Aim of the exercise: Pick out each line in these entries that contains the string "computer".

[Records to process Boundary: Start]

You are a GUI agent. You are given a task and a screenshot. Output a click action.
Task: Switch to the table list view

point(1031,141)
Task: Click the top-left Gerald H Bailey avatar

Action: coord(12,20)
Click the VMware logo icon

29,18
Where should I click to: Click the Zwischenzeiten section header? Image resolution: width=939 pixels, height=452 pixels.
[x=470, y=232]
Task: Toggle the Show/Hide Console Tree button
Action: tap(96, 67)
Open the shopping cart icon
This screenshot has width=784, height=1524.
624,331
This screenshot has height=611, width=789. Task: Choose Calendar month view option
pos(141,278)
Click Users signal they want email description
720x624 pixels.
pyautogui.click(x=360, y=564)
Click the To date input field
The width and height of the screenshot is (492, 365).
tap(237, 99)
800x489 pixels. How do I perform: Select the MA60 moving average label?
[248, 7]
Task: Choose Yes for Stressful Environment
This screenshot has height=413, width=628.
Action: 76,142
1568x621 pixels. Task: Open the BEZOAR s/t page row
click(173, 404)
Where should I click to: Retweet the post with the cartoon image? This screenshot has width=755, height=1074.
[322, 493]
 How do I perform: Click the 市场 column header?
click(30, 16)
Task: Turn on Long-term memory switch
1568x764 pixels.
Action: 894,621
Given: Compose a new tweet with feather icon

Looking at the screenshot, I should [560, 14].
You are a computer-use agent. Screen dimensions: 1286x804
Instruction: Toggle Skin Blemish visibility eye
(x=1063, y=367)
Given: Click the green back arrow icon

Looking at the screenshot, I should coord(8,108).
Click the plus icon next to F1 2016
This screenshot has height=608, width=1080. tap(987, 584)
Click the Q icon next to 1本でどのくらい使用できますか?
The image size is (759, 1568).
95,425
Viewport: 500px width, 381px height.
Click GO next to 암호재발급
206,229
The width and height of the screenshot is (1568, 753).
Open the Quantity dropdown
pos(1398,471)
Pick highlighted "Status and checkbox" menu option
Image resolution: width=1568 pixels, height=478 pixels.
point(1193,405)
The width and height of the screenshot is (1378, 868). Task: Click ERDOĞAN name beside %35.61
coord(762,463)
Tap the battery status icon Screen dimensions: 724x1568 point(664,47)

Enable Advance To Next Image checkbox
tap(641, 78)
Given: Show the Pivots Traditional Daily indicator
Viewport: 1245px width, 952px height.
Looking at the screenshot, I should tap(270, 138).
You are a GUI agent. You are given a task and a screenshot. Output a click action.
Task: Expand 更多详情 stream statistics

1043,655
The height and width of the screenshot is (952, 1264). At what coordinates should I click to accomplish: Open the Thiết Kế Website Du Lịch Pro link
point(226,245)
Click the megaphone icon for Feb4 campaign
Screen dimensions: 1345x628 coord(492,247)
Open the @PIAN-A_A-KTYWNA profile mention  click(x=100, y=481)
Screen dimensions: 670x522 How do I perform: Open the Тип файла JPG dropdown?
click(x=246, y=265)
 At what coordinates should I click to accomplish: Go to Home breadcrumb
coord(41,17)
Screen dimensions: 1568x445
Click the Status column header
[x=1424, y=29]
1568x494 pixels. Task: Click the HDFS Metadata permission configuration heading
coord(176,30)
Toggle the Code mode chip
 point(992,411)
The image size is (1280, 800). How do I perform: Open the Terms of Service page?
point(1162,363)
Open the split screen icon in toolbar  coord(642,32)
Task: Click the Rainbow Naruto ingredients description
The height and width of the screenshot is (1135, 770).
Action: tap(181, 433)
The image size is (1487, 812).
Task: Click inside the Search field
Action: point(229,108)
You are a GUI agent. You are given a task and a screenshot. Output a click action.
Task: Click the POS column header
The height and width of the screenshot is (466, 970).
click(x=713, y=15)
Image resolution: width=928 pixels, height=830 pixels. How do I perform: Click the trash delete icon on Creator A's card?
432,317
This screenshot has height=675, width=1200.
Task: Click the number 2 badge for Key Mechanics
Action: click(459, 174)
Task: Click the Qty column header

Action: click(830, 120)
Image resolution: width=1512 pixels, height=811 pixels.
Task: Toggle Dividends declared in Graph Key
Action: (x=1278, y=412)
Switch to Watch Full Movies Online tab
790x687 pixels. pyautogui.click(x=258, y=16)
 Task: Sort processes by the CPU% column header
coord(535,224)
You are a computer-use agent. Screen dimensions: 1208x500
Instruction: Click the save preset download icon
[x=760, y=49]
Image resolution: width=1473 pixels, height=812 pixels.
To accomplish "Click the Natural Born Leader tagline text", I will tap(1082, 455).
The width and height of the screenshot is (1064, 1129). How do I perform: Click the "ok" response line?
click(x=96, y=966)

[Records to process Boundary: End]

Expected answer:
You are a computer-use agent. Screen dimensions: 1286x804
You are a computer-use agent. Screen dimensions: 1208x500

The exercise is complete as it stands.